Natur hinter Glas

Ein knapp 14 Quadratmeter großes Schaufenster gibt den Blick zu einem „Naturschauspiel“ frei, das wir täglich übersehen, und regt zum Nachdenken über den Wert unserer Böden an.

3 Min.

© Joanna Pianka

Ausgerechnet während diese Zeilen entstehen, poppt als „Breaking News“ folgende Schlagzeile am Bildschirm auf: „Bodenversiegelung ist Österreichs größtes Problem.“ Laut aktuellem Bodenreport des WWF werden im Schnitt mehr als elf Hektar täglich verbraucht, das sei „um mehr als das Vierfache über dem bundesweiten ,Nachhaltigkeitsziel‘ von 2002“, heißt es darin.

Elisabeth Falkinger stellt den Boden aus. Durch ein 2,5 Meter hohes und 5,5 Meter breites Schaufenster kann man seit Mai in Weikendorf beobachten, was passiert, wenn man die Natur einfach sein lässt. Oder eben nicht, weil die Gärtnerin und Künstlerin die Erden (sic!) in eine Laborsituation transferierte.
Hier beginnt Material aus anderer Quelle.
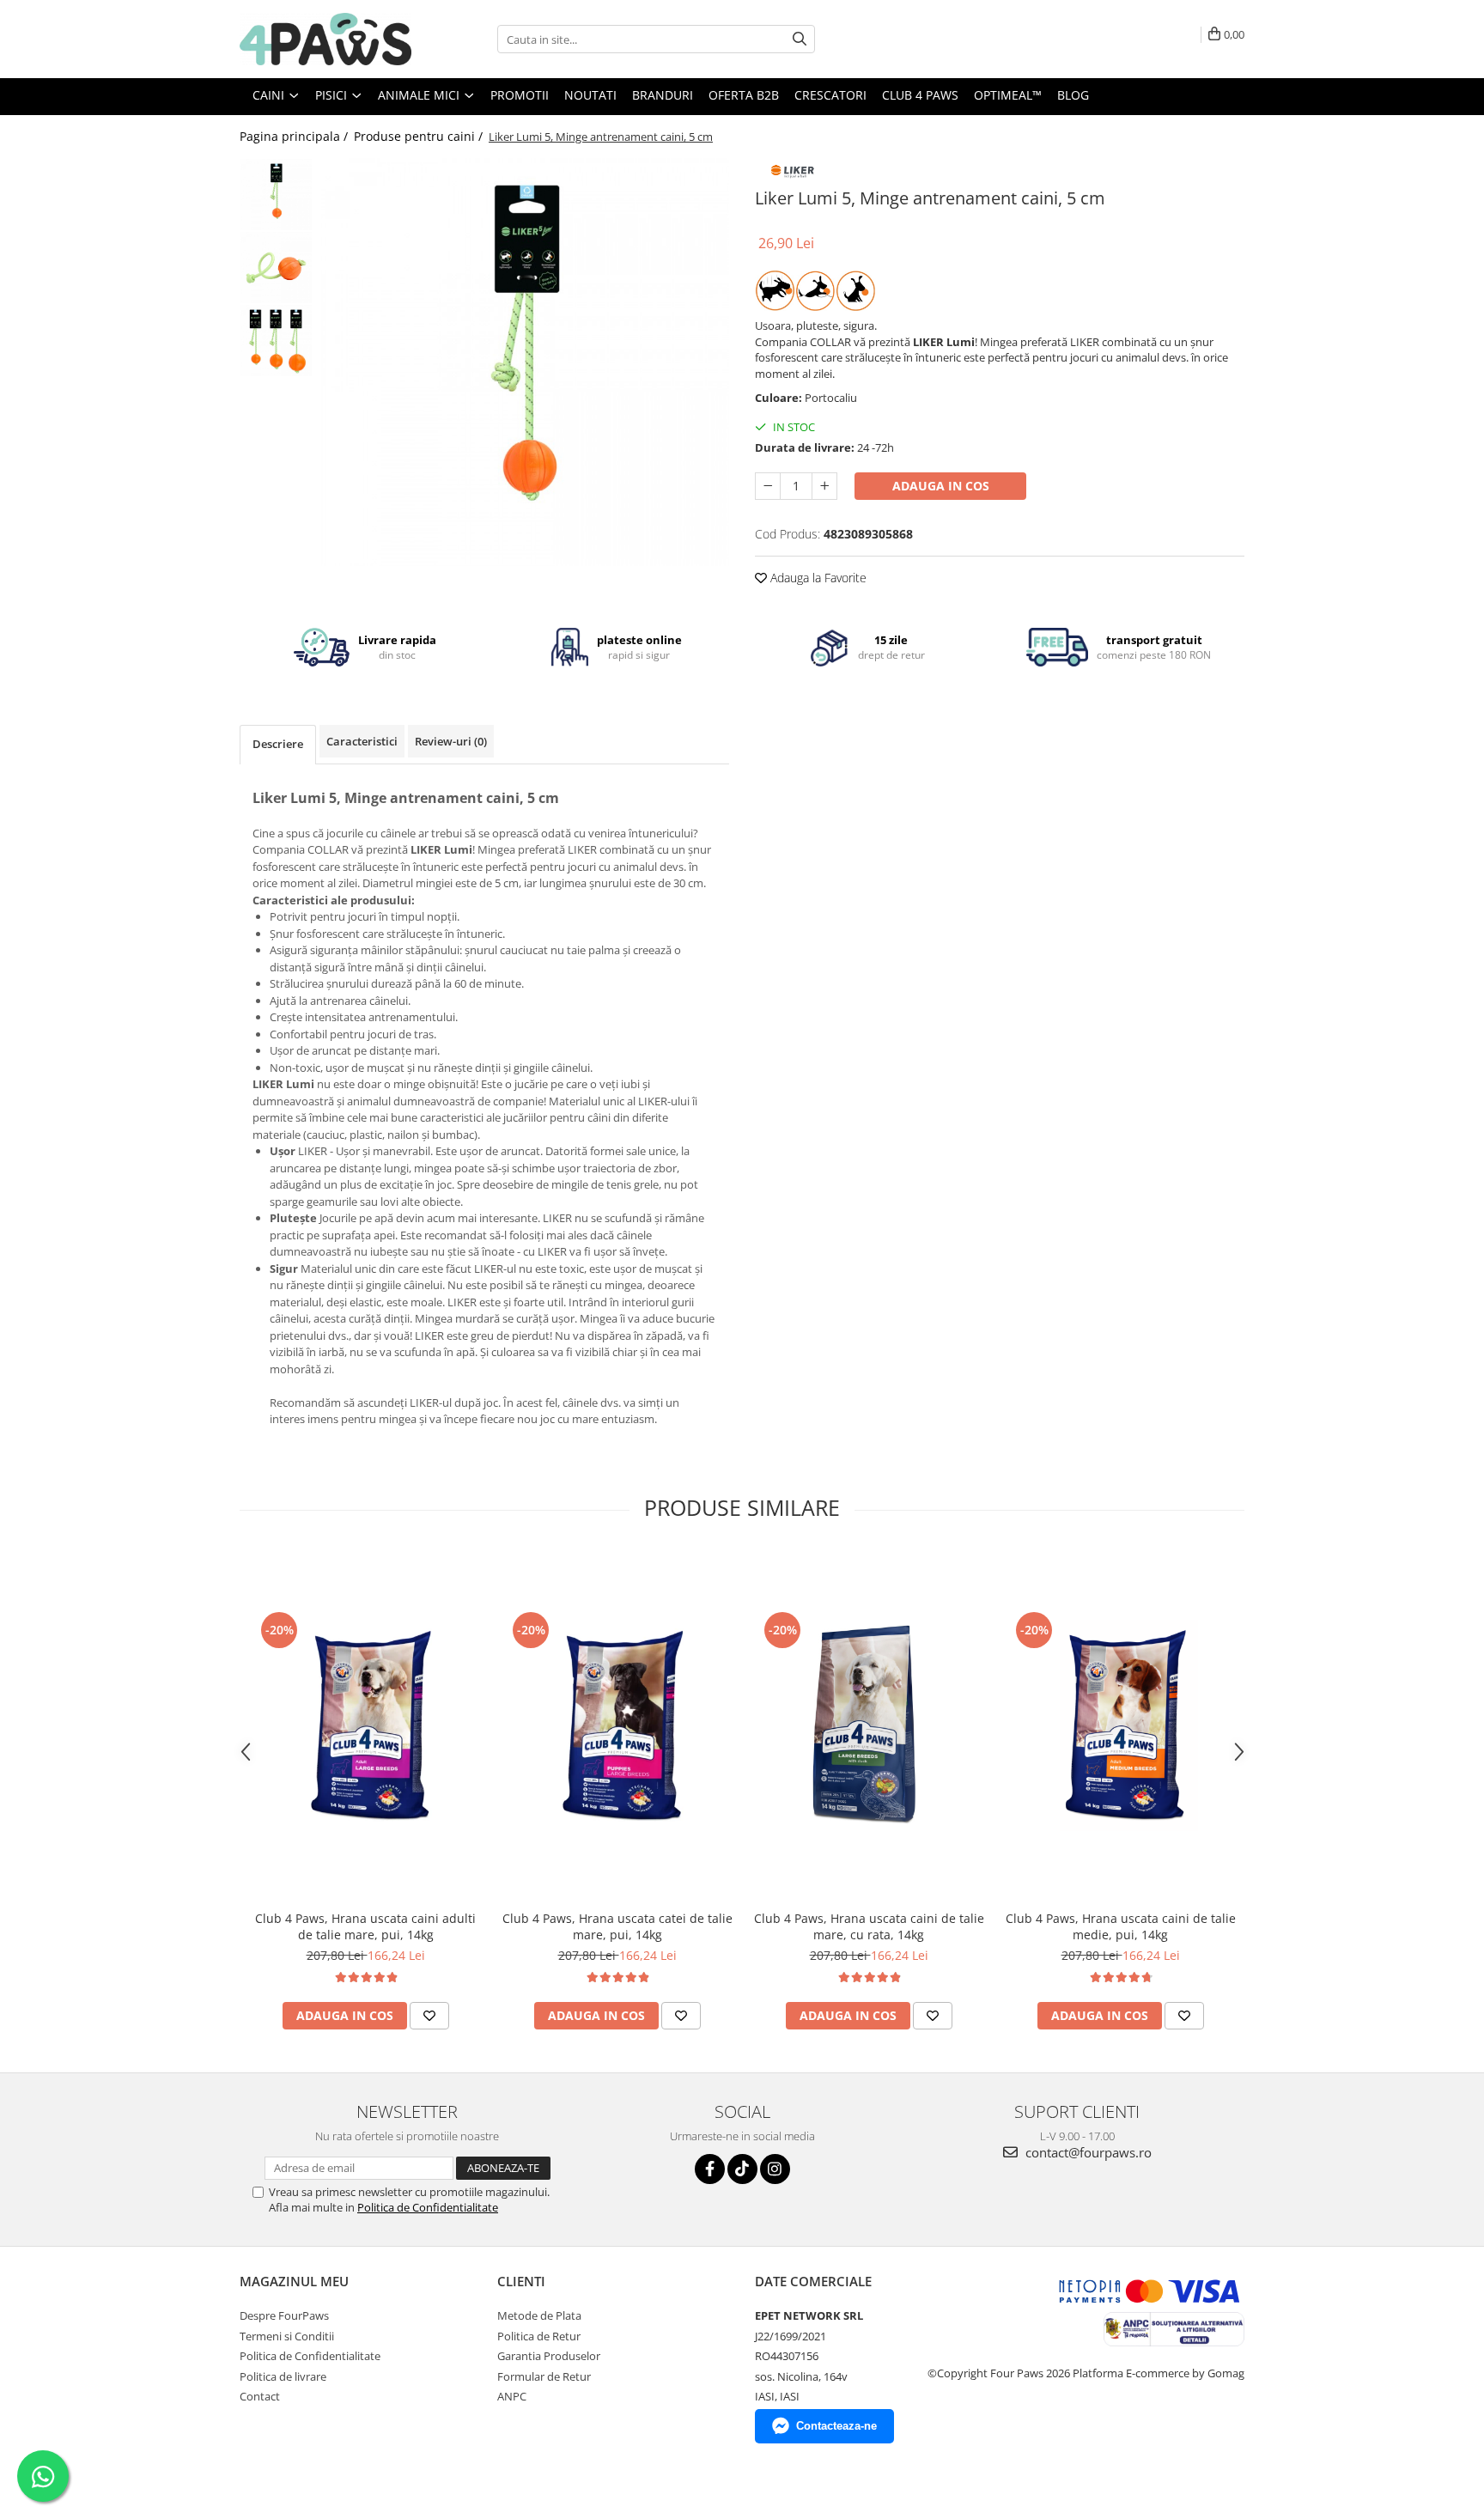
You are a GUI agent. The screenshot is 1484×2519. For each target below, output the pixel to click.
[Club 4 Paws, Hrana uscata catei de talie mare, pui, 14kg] (617, 1725)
Ihre Intervention trägt den Titel „Keim Erkundung Weikendorf“. „Elisabeth Falkinger macht uns damit bewusst, wie wertvoll der Boden ist, und was alles in der Erde keimt“, sagt Robert Hanel. Der pensionierte Architekt ist engagiertes Jury-Mitglied des Kunstraums Weikendorf der ersten Stunde. Das alte Feuerwehrzeughaus im Ort, das schon ausgedient hatte, wurde 2007 vom Künstler Michael Kienzer für Kunst im öffentlichen Raum zu einem Kunstraum adaptiert. Es sollten darin keine „klassischen“ Ausstellungen stattfinden, sondern bei Tag und Nacht sichtbare, temporäre Installationen, die zum Nachdenken und Diskutieren anregen. Traf der Künstler die ersten Jahre auch die Entscheidung über die ausgestellten Positionen, liegt die Programmierung seit nun bereits zehn Jahren bei einer Jury aus interessierten Menschen im Ort gemeinsam mit der Abteilung des Landes/Kunst im öffentlichen Raum Niederösterreich (KOERNOE). 

Von Langenlois in die USA. Für die 32. Installation fiel die Wahl auf Elisabeth Falkinger, die mit ihrem Alter Ego, einem alten Traktor aus der Ukraine, und  ihrer Verbundenheit zur Natur die Aufmerksamkeit auf sich zog.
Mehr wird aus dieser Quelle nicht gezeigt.